*Task instructions:*
[A] In the excerpt on the SBI lab review, how many years did Greg Taylor spend in custody for a murder he didn't commit?
[B] List every person named in the excerpt on the SBI lab review.
[C] Write the next part of the excerpt on the SBI lab review, starting after its final sentence.
-------- Page
But Green's lawyers argued at the time that he had nothing to do with the killing and that Demery, who testified against Green, was coerced into pleading guilty to murder to save himself. The defense called four witnesses who testified that Green was with them watching television at the hour Jordan was killed.
The case that prompted the SBI lab review also hinged on blood evidence from a car, and it ended in the exoneration of a man who spent 16 years in custody for a murder he didn't commit. At Greg Taylor's innocence hearing this year, attorneys proved there was no blood on his SUV despite a previous SBI report indicating there was. An SBI agent testified this year that the agency had a policy of writing on lab reports that a test showed "chemical indications for the presence of blood" even when a follow-up test didn't confirm that result.
The outside report by two former federal law enforcement officials does not conclude that any innocent people were convicted, and in some cases there was additional evidence or admissions of guilt. But based on the report, Attorney General Roy Cooper has ordered prosecutors and defense lawyers to check whether tainted lab reports helped lead to confessions or pleas.
----------------
-------- Records
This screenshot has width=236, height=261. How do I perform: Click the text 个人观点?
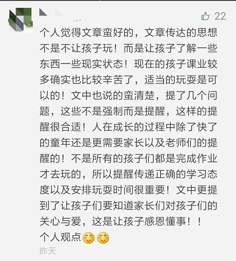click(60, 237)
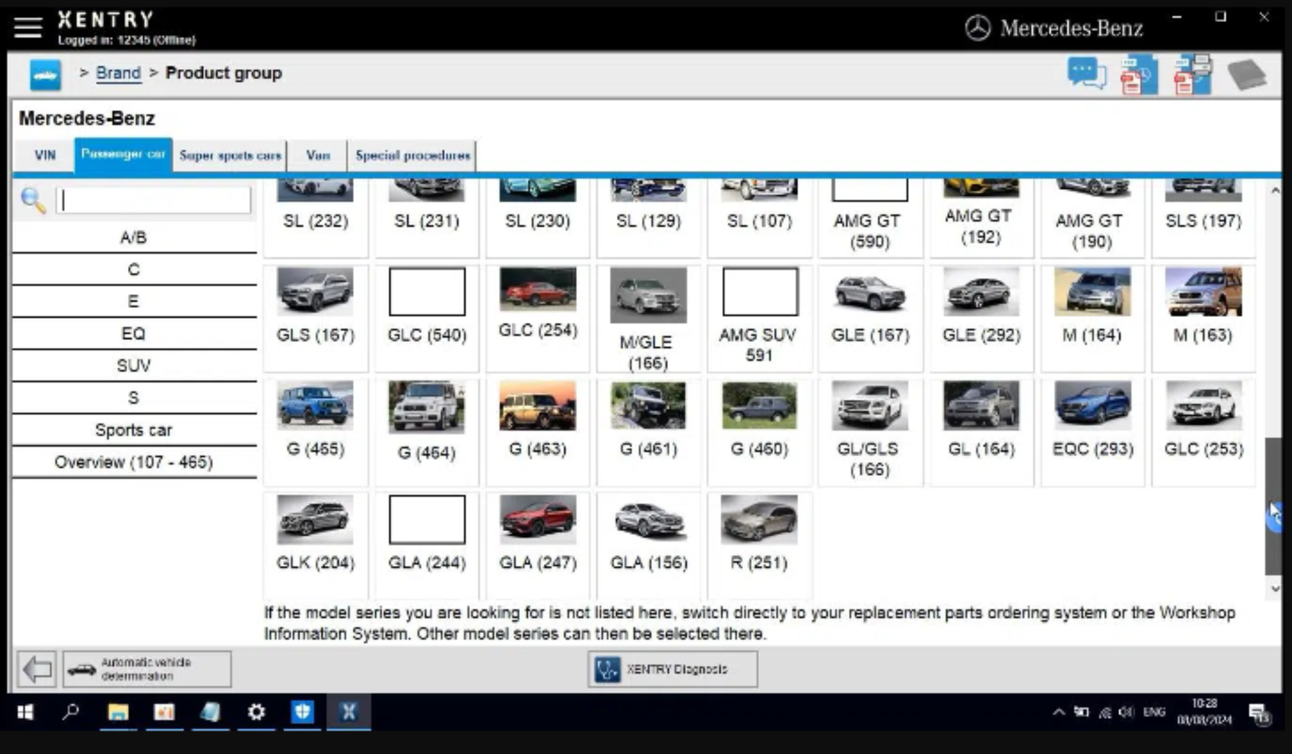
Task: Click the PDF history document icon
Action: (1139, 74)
----------------
-------- Records
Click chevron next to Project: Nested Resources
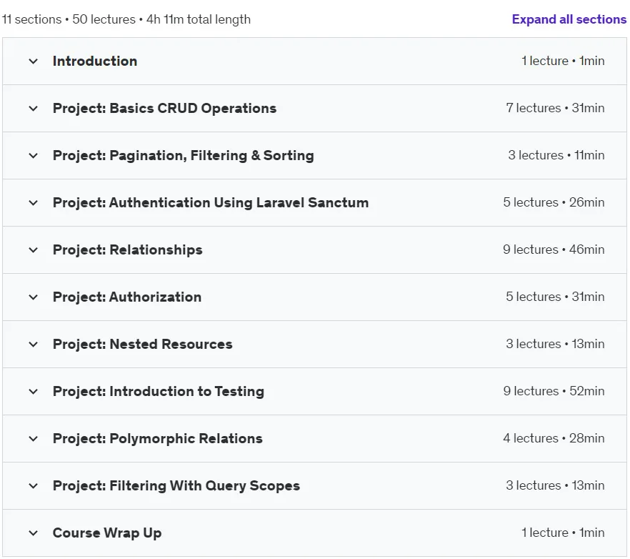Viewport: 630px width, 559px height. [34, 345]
----------------
*Expected results:*
[A] 16 years

[B] Green, Demery, Jordan, Greg Taylor, Roy Cooper

[C]
Lawyers for inmates on death row, including some not included in the audit, are already meeting or planning to meet with their clients, said Gerda Stein, spokeswoman for the Center on Death Penalty Litigation.
"We need to reinvestigate the case of every single person on death row," she said.
Attorney David Rudolf, who represented author Mike Peterson in a high-profile murder case, said he would review testimony given in that trial by the SBI agent involved in five cases the report characterizes as the most egregious violations.
Peterson's case was not flagged in the SBI report this week, but Rudolf said the review only begins to expose how agents can stretch or hide the truth.
"That's the tip of the iceberg," Rudolf said. "If they're willing to hide the truth in one circumstance, how can you not assume that they were not willing to do it in a much easier circumstance to do it?"